TEXTO PROPORCIONADO →
______________________________

Incluso aquellos que apoyan a McChrystal y su estrategia de contrainsurgencia saben que cualquier logro que el general alcance va a parecerse más a Vietnam que a la Tormenta del Desierto. «No va a parecer una victoria, oler a victoria o saber a victoria», dice el General Bill Mayville, quien sirve como jefe de operaciones para McChrystal. «Esto va a acabar en pelea».
La noche antes de su discurso en París, McChrystal y su equipo se dirigen al Kitty O’Shea’s, un pub irlandés para turistas, a la vuelta de la esquina del hotel. Su mujer, Annie, se ha juntado con él, en una rara visita: desde que empezó la guerra de Irak en 2003, ha visto a su marido menos de 30 días al año.
Pero como es su 33 aniversario de boda, McChrystal ha invitado a su círculo más íntimo a cenar y a unas copas, en lugar «menos Gucci» que su equipo ha podido encontrar. Su mujer no está sorprendida. «Una vez me llevó a Jack in the Box (restaurante de comida rápida), aunque iba vestida de forma muy formal», dice con una sonrisa.

______________________________

Según el texto proporcionado, ¿cuántos días al año ha visto Annie a su marido desde que empezó la guerra de Irak en 2003? El listado no interviene en absoluto en esto.

CONTENIDO DEL LISTADO →
______________________________

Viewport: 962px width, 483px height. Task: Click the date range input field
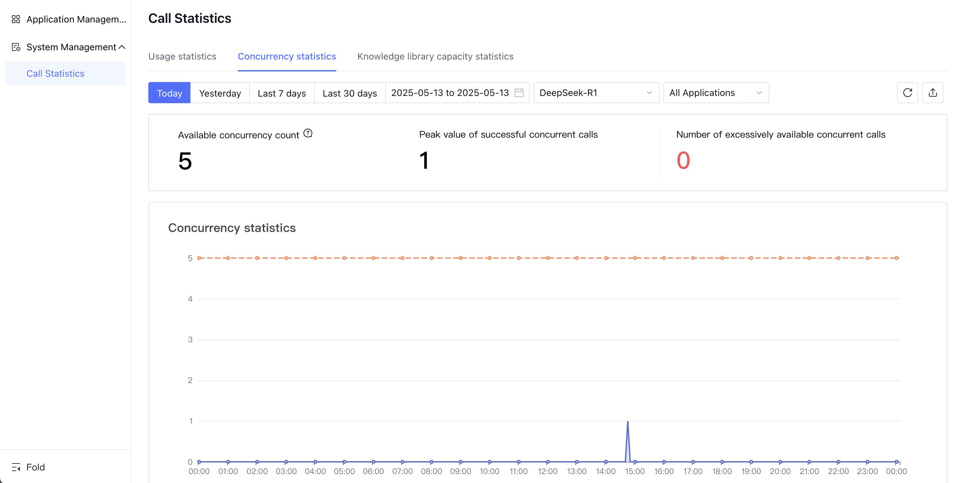(450, 93)
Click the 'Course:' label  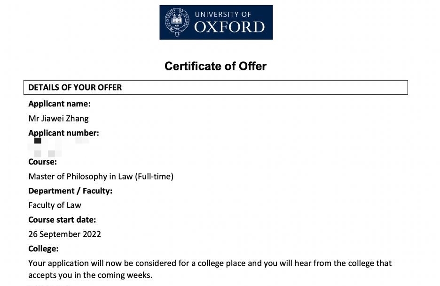point(42,162)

______________________________

SOLUCIÓN DEL PROBLEMA →
Menos de 30 días al año.